* _SOURCE EXTRACT_:
______

ReC98/Research/Borland C++ decompilation.md

23 KiB
Raw Blame History

Local variables

DX First 8-bit variable declared if no other function is called
Second 16-bit variable declared if no other function is called
[bp-1] First 8-bit variable declared otherwise
SI First 16-bit variable declared
DI Second 16-bit variable declared if other functions are called

Example:

ASM Declaration sequence in C
SI int near *var_1;
[bp-1] char var_2;
[bp-2] char var_3;
  • Local enum variables with underlying 1-byte types are always word-aligned, regardless of the value of -a.

Grouping

Any structures or classes that contain more than a single scalar-type member are grouped according to their declaration order, and placed after (that is, further away from BP) than all scalar-type variables. This means that it's not possible to bundle a set of variables with the same meaning into a structure (e.g. pointers to all 4 VRAM planes) if a scalar-type variable is placed inbetween two of these structure instances on the stack: Those structure instances would be grouped and always placed next to each other, no matter where the scalar-type variable is declared in relation to them.

Signedness

MOV al, var
MOV ah, 0
var is unsigned char
MOV al, var
CBW
var is char, AX is int

Integer arithmetic

ADD [m8], imm8 Only achievable through a C++ method operating on a member?

______

* _INPUT DATA_:
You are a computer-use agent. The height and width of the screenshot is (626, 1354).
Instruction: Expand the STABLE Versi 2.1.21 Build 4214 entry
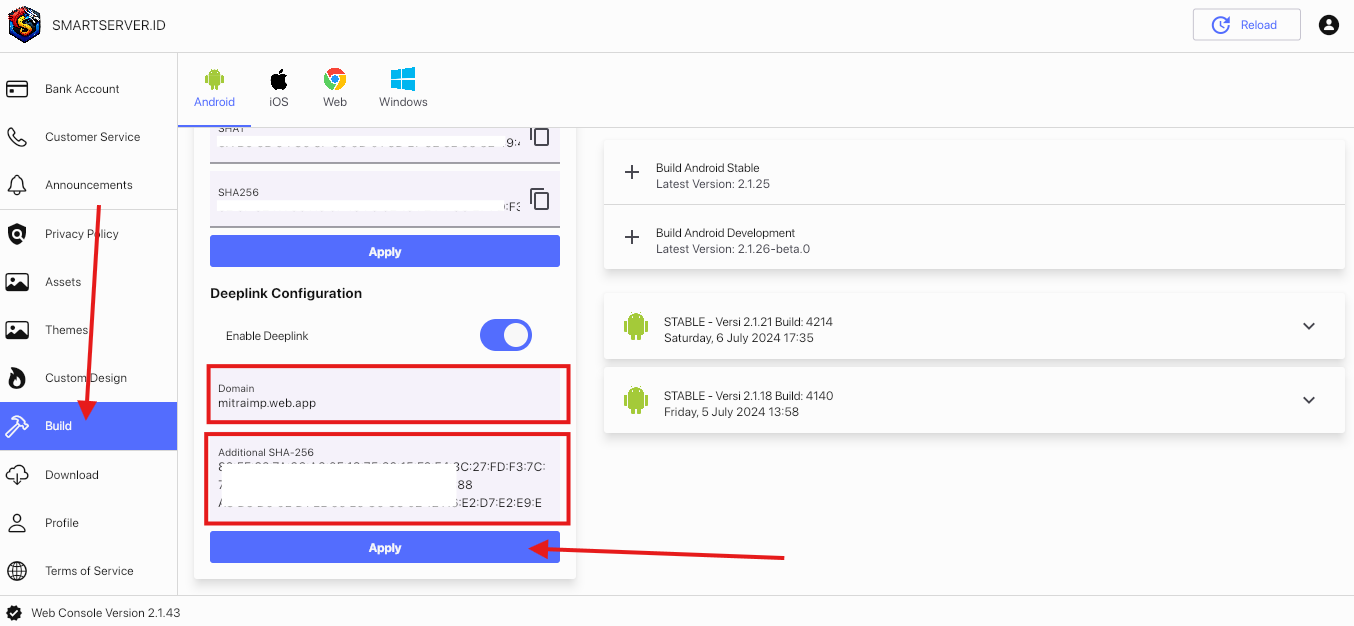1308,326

______

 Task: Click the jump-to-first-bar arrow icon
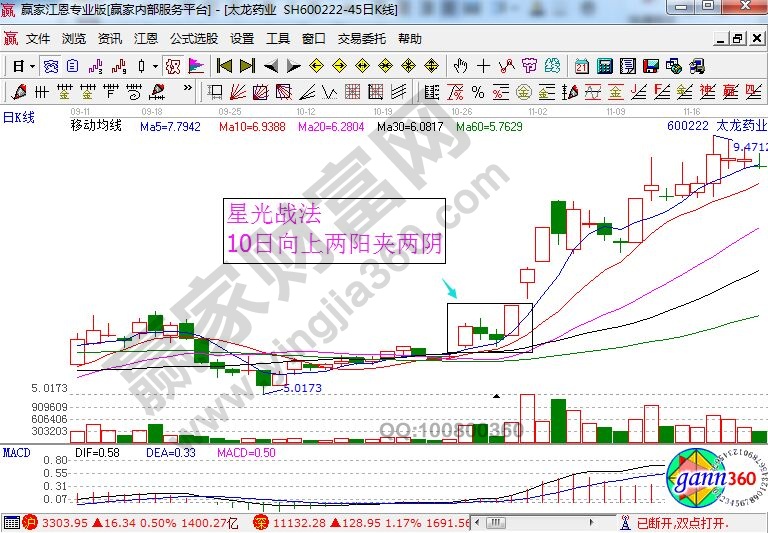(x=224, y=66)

______

* _EXERCISE REQUIREMENTS_:
1) In the Borland C++ decompilation notes, list every variable name declared in the example under "Local variables."
2) From both blocks of rows, pull out every line that contains the word "STABLE". Case counts.

* _TASK-BY-TASK SOLUTIONS_:
1) var_1, var_2, var_3

2)
Instruction: Expand the STABLE Versi 2.1.21 Build 4214 entry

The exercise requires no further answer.